I promptly clicked on it, and Google brought up the name of the cemetery and a picture of the landscape. A beautiful view of rounded mountains loomed dark green in the background of a grassy expanse, and I was instantly transported to Mama’s remembered environment. What a strange, familiar feeling I sensed; it almost brought tears to my eyes. She had always talked about the mountains, and preferred to raise her family in the country, just as when she was growing up. As I scrolled down the page, one picture in a set of photographs showed a headstone. Dalton! That was the surname of Mama’s step-mother before she married my grandfather when my mother was three years old. The commemorative stone was honoring the family as the longest residents of the area--200 years!
As I looked at the map, I saw familiar names of towns I remembered from genealogy papers I used to have as places of marriages, births, and deaths of members of her clan: Tazewell, Sneedville, War Creek!
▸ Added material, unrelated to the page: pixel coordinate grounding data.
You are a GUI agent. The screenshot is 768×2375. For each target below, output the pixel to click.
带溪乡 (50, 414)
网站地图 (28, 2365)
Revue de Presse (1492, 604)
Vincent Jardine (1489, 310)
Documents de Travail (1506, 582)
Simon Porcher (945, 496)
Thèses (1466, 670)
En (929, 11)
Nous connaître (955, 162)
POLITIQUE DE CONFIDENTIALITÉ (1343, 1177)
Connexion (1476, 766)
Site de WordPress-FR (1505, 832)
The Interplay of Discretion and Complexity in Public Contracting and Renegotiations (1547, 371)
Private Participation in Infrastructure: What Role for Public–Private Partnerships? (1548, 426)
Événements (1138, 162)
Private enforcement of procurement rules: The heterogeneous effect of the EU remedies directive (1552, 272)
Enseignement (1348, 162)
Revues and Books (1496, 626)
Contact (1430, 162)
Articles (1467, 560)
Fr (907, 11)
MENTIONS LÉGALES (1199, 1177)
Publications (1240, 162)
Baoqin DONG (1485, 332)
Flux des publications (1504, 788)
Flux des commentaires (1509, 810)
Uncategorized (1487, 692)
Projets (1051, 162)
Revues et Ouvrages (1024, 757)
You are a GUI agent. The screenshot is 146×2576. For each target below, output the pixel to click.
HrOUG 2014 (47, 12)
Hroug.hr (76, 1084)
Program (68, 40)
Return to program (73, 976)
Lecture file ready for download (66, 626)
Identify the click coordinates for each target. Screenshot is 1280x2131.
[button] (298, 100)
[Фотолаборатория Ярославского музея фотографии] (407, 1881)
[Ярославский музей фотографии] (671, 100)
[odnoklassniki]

Then I saw something wending near the cemetery that surely must have meaning--Old Mill Creek. Mama had entertained us many times with stories of her idyllic-sounding life as a child, harvesting apples from their mountain-side orchard, going to the country store owned by her Uncle Robert on a horse, and riding her horse to take corn to the mill to be ground! This must have been the mill the creek was named for!
I couldn’t find out more without joining a genealogy site, but my interest is surely piqued! I can’t believe we actually lived not more than a hundred miles from my mother’s early home for several months a few years ago and didn’t explore it. Our daughter lives there still, so on our next visit, I definitely intend to do some ancestry searching of my own. Mama always said her (step) mother was society-minded, and maybe she had a reason! As one of the oldest families in the area, they were probably quite prominent before moving away to Texas. Just one more reason to go delving into the dim, distant past. After all, if you don’t know where you came from, you can’t know where you’re going!
Agreed. It's good to know your 'beginnings'!
ReplyDeleteI've been thinking a lot about mine lately, too. My great-great grandmother was a Cherokee indian from Tennessee who married a German settler in the area. My grandmother told me this when I was a child and no other family members seem to know much else about them.
Hopefully, your search is a fruitful one!